[SUPPLIED TEXT — start]

My First Bug Hunting Experience: A Journ ...

My First Bug Hunting Experience: A Journey from Disappointment to Success

Jun 28, 2024

Bug Bounty Hunting

In July 2023, after finishing my internship duties for the day, I sat in my hostel room when a sudden thought struck me, let’s try bug hunting. Despite my lack of prior experience, a faint spark of courage flickered within me, while a reassuring voice quietly insisted, “You can do it!”. Inspired, I spent an hour researching and decided to give it a shot.

I created an account on HackerOne and chose a Vulnerability Disclosure Program (VDP) to start with, focusing on a wildcard domain *.bharatbenz.com. After conducting some reconnaissance on the domain, I selected a specific sub-domain. Let’s assume the target is xyz.bharatbenz.com.

I opened my browser and began exploring the website. It had numerous parameters, so I attempted various types of attacks, including XSS, SQLi, and SSTI. However, none of them worked, and I felt quite disheartened.

Then I noticed a chatbot on the site and decided to have some fun with it. After exchanging some routine messages, I tried injecting an XSS payload to see what would happen. The chatbot filtered out the XSS payloads. Realizing it had some level of filtering, my curiosity was piqued, and my determination renewed.

I continued testing different XSS payloads, but the filtering persisted. Finally, I decided to try an HTML Injection payload. I sent the following payload:

<h1>Click here</h1>

To my surprise, it worked! Feeling a surge of excitement from my first successful attempt, I decided to increase the impact by combining HTML Injection with an XSS payload. I crafted the following payload:

<h1 ="alert(document.domain)">Click here</h1>

When I submitted this payload and hovered my mouse over “Click here”, an alert with the domain name appeared.

[SUPPLIED TEXT — finish]
[DATA EXCERPT — start]

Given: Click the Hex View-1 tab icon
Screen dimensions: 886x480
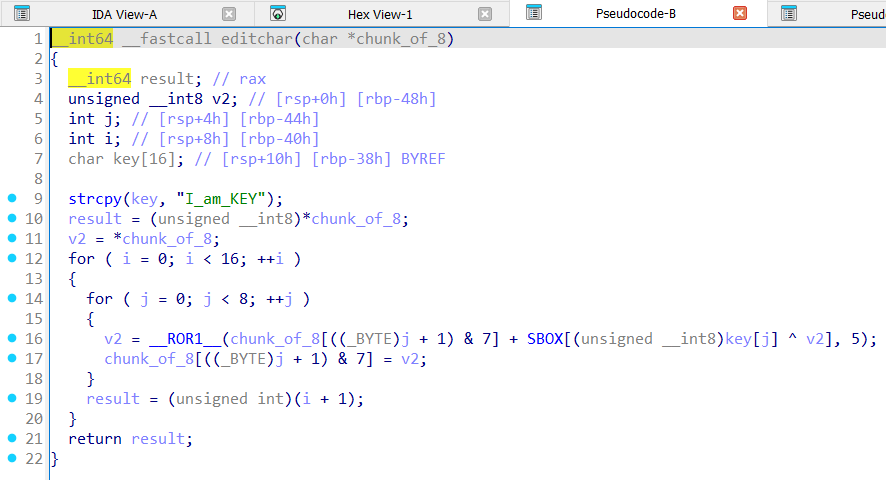Looking at the screenshot, I should point(278,14).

[DATA EXCERPT — finish]

TASKS TO PERFORM.
a - Answer these questions from the bug hunting account:
(i) On which platform did the writer create an account?
(ii) Which wildcard domain did the chosen program cover?
(iii) What type of payload first got past the chatbot's filtering?
b - Name every type of attack or injection that the bug hunting account mentions.
c - Resume the bug hunting account after its final sentence.
The listing is separate material with no connection to the bug hunting account.

TASK-BY-TASK ANSWERS.
a -
(i) HackerOne
(ii) *.bharatbenz.com
(iii) An HTML Injection payload

b - XSS, SQLi, SSTI, HTML Injection

c -
Elated with my discovery, I documented the details and submitted my report for triage. The next day, I received a response from the team: my finding was a duplicate. Someone had submitted the same bug just a few days before. They even sent me a screenshot of the prior submission.

While my first finding turned out to be a duplicate, I didn’t let that discourage me. Instead, I saw it as validation that I was on the right track. Since then, I have continued to learn and apply my knowledge in bug bounty hunting and penetration testing. I am proud to have helped secure many organizations, including NASA and Cisco.

Finding a duplicate bug means you’re on the right path.

Conclusion
Never overlook any input point for an attack, you never know where a vulnerability might be hiding. Always think outside the box and keep pushing forward.